▶ _EXERCISE REQUIREMENTS_
The records, repeated exactly and in full, are the expected answer.

▶ _DATA TO USE_

____

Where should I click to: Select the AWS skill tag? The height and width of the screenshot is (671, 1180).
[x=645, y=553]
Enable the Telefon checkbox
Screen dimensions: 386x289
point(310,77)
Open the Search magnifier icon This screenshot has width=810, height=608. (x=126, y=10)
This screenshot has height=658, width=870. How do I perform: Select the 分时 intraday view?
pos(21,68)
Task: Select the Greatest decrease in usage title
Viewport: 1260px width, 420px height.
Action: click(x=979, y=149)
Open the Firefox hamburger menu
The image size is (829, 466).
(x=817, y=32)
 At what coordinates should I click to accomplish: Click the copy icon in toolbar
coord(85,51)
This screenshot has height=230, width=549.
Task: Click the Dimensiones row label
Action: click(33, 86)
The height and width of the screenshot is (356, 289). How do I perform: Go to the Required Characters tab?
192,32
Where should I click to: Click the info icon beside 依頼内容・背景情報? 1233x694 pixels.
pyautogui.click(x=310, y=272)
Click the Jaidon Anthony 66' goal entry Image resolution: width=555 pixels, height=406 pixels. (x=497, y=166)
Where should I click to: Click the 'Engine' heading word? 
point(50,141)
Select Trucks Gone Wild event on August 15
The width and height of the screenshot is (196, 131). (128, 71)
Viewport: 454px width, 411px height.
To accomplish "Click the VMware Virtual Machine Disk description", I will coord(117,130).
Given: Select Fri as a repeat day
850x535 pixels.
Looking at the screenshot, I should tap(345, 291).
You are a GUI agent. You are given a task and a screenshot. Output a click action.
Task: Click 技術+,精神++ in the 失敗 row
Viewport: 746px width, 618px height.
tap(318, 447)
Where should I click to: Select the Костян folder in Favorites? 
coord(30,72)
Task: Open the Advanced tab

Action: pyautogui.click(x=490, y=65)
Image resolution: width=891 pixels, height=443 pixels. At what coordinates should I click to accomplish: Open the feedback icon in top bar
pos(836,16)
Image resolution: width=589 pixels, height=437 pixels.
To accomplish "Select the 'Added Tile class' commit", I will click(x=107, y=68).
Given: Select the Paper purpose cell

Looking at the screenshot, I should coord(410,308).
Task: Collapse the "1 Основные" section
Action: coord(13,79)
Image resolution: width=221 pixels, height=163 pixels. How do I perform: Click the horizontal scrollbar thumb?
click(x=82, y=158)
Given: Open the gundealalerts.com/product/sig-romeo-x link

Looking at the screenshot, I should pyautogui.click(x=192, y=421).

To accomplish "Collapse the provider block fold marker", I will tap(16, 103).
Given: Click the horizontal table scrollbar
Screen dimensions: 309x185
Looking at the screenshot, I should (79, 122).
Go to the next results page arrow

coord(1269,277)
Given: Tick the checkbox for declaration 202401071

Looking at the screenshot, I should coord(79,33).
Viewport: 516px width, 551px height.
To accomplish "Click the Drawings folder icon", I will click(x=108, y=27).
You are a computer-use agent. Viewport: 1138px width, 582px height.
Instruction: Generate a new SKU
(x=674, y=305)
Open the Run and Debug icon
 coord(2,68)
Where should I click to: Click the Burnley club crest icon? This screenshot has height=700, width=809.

____

▶ _TASK ANSWER_
Where should I click to: Select the AWS skill tag? The height and width of the screenshot is (671, 1180).
[x=645, y=553]
Enable the Telefon checkbox
Screen dimensions: 386x289
point(310,77)
Open the Search magnifier icon This screenshot has width=810, height=608. (x=126, y=10)
This screenshot has height=658, width=870. How do I perform: Select the 分时 intraday view?
pos(21,68)
Task: Select the Greatest decrease in usage title
Viewport: 1260px width, 420px height.
Action: click(x=979, y=149)
Open the Firefox hamburger menu
The image size is (829, 466).
(x=817, y=32)
 At what coordinates should I click to accomplish: Click the copy icon in toolbar
coord(85,51)
This screenshot has height=230, width=549.
Task: Click the Dimensiones row label
Action: click(33, 86)
The height and width of the screenshot is (356, 289). How do I perform: Go to the Required Characters tab?
192,32
Where should I click to: Click the info icon beside 依頼内容・背景情報? 1233x694 pixels.
pyautogui.click(x=310, y=272)
Click the Jaidon Anthony 66' goal entry Image resolution: width=555 pixels, height=406 pixels. (x=497, y=166)
Where should I click to: Click the 'Engine' heading word? 
point(50,141)
Select Trucks Gone Wild event on August 15
The width and height of the screenshot is (196, 131). (128, 71)
Viewport: 454px width, 411px height.
To accomplish "Click the VMware Virtual Machine Disk description", I will coord(117,130).
Given: Select Fri as a repeat day
850x535 pixels.
Looking at the screenshot, I should tap(345, 291).
You are a GUI agent. You are given a task and a screenshot. Output a click action.
Task: Click 技術+,精神++ in the 失敗 row
Viewport: 746px width, 618px height.
tap(318, 447)
Where should I click to: Select the Костян folder in Favorites? 
coord(30,72)
Task: Open the Advanced tab

Action: pyautogui.click(x=490, y=65)
Image resolution: width=891 pixels, height=443 pixels. At what coordinates should I click to accomplish: Open the feedback icon in top bar
pos(836,16)
Image resolution: width=589 pixels, height=437 pixels.
To accomplish "Select the 'Added Tile class' commit", I will click(x=107, y=68).
Given: Select the Paper purpose cell

Looking at the screenshot, I should coord(410,308).
Task: Collapse the "1 Основные" section
Action: coord(13,79)
Image resolution: width=221 pixels, height=163 pixels. How do I perform: Click the horizontal scrollbar thumb?
click(x=82, y=158)
Given: Open the gundealalerts.com/product/sig-romeo-x link

Looking at the screenshot, I should pyautogui.click(x=192, y=421).

To accomplish "Collapse the provider block fold marker", I will tap(16, 103).
Given: Click the horizontal table scrollbar
Screen dimensions: 309x185
Looking at the screenshot, I should (79, 122).
Go to the next results page arrow

coord(1269,277)
Given: Tick the checkbox for declaration 202401071

Looking at the screenshot, I should coord(79,33).
Viewport: 516px width, 551px height.
To accomplish "Click the Drawings folder icon", I will click(x=108, y=27).
You are a computer-use agent. Viewport: 1138px width, 582px height.
Instruction: Generate a new SKU
(x=674, y=305)
Open the Run and Debug icon
 coord(2,68)
Where should I click to: Click the Burnley club crest icon? This screenshot has height=700, width=809.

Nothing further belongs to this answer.